◆ **Required action**
Working from the top of the records below, reproduce each line exactly, ending once you have written the line containing "Screen dimensions: 1468x1346".

(Stored records)
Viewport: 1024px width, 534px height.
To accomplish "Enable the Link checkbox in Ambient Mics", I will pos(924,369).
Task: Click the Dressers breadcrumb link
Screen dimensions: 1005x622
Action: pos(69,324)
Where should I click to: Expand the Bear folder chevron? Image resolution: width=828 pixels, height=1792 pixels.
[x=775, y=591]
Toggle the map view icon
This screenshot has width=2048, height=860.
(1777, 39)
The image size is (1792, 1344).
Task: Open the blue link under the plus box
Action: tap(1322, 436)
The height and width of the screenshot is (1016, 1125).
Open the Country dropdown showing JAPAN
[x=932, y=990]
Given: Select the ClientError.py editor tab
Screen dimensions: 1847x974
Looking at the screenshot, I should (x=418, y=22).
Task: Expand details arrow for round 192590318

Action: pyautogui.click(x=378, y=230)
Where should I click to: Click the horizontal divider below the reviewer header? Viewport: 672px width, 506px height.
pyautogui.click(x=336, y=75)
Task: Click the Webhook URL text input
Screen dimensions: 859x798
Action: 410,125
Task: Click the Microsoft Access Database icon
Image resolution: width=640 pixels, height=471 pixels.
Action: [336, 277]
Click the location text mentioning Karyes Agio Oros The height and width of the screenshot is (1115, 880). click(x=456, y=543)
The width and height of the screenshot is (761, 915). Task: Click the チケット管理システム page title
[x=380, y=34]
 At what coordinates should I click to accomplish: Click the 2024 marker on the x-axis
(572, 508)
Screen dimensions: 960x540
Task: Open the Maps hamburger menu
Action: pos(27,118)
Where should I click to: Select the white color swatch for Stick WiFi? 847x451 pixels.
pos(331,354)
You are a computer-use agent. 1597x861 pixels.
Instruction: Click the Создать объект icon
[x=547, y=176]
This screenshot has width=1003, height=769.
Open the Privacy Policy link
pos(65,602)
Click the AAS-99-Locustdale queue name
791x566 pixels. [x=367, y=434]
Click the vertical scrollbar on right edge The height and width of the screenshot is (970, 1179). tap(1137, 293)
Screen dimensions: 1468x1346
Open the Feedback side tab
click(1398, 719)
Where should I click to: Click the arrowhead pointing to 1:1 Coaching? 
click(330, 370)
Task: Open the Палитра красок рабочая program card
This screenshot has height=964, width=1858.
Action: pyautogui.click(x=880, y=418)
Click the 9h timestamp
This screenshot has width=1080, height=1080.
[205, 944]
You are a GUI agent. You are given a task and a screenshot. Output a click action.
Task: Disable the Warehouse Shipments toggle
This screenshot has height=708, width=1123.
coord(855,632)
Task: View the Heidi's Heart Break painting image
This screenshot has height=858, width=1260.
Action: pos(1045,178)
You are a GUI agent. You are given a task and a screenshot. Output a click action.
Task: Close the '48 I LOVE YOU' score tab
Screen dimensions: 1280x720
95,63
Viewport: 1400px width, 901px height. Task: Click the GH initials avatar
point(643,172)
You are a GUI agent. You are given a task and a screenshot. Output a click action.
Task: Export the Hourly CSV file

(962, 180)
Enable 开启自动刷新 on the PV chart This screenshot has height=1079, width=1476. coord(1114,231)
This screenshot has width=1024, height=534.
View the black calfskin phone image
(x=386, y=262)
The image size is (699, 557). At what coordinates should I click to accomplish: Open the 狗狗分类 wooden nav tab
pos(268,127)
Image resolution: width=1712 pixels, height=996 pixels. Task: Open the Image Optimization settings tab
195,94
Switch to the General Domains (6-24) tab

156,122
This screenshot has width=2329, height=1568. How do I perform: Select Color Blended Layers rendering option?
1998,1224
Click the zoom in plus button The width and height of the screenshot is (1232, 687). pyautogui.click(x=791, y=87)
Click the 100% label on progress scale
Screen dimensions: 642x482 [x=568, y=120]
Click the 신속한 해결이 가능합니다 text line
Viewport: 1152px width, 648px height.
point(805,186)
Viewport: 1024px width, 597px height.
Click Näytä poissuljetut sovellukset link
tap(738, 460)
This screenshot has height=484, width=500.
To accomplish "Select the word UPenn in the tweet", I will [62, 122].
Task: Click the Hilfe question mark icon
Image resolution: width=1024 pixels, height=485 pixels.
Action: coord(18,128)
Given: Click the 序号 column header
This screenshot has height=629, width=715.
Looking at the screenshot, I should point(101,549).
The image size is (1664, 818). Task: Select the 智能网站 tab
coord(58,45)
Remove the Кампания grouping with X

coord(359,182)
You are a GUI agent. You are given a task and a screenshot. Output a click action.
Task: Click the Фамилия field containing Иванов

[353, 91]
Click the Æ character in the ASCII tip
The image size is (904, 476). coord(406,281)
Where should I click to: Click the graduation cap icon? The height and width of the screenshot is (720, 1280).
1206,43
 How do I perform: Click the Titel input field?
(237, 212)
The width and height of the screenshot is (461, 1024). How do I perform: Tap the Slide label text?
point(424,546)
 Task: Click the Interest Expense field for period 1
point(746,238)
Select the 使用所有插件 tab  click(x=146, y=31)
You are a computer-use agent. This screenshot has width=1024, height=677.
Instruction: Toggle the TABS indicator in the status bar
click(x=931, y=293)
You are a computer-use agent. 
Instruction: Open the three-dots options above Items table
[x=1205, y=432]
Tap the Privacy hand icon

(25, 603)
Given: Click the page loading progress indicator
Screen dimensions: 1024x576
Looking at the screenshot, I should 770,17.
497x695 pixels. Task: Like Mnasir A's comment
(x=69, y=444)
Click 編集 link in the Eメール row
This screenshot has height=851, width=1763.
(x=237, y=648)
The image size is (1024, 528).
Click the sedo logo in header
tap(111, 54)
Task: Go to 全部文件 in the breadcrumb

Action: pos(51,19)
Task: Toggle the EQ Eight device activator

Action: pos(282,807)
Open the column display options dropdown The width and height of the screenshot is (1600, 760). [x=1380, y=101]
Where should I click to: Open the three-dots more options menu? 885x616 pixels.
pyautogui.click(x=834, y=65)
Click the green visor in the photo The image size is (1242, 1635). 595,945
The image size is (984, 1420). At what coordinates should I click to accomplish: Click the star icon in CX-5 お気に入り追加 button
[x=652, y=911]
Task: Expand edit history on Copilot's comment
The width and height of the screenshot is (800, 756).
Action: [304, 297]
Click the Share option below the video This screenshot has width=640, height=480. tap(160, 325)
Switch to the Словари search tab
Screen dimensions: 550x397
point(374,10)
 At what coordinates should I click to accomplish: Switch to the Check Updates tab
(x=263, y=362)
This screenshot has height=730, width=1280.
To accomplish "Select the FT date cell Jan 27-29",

◆ **Solution for this problem**
Viewport: 1024px width, 534px height.
To accomplish "Enable the Link checkbox in Ambient Mics", I will pos(924,369).
Task: Click the Dressers breadcrumb link
Screen dimensions: 1005x622
Action: pos(69,324)
Where should I click to: Expand the Bear folder chevron? Image resolution: width=828 pixels, height=1792 pixels.
[x=775, y=591]
Toggle the map view icon
This screenshot has width=2048, height=860.
(1777, 39)
The image size is (1792, 1344).
Task: Open the blue link under the plus box
Action: tap(1322, 436)
The height and width of the screenshot is (1016, 1125).
Open the Country dropdown showing JAPAN
[x=932, y=990]
Given: Select the ClientError.py editor tab
Screen dimensions: 1847x974
Looking at the screenshot, I should (x=418, y=22).
Task: Expand details arrow for round 192590318

Action: pyautogui.click(x=378, y=230)
Where should I click to: Click the horizontal divider below the reviewer header? Viewport: 672px width, 506px height.
pyautogui.click(x=336, y=75)
Task: Click the Webhook URL text input
Screen dimensions: 859x798
Action: 410,125
Task: Click the Microsoft Access Database icon
Image resolution: width=640 pixels, height=471 pixels.
Action: [336, 277]
Click the location text mentioning Karyes Agio Oros The height and width of the screenshot is (1115, 880). click(x=456, y=543)
The width and height of the screenshot is (761, 915). Task: Click the チケット管理システム page title
[x=380, y=34]
 At what coordinates should I click to accomplish: Click the 2024 marker on the x-axis
(572, 508)
Screen dimensions: 960x540
Task: Open the Maps hamburger menu
Action: pos(27,118)
Where should I click to: Select the white color swatch for Stick WiFi? 847x451 pixels.
pos(331,354)
You are a computer-use agent. 1597x861 pixels.
Instruction: Click the Создать объект icon
[x=547, y=176]
This screenshot has width=1003, height=769.
Open the Privacy Policy link
pos(65,602)
Click the AAS-99-Locustdale queue name
791x566 pixels. [x=367, y=434]
Click the vertical scrollbar on right edge The height and width of the screenshot is (970, 1179). tap(1137, 293)
Screen dimensions: 1468x1346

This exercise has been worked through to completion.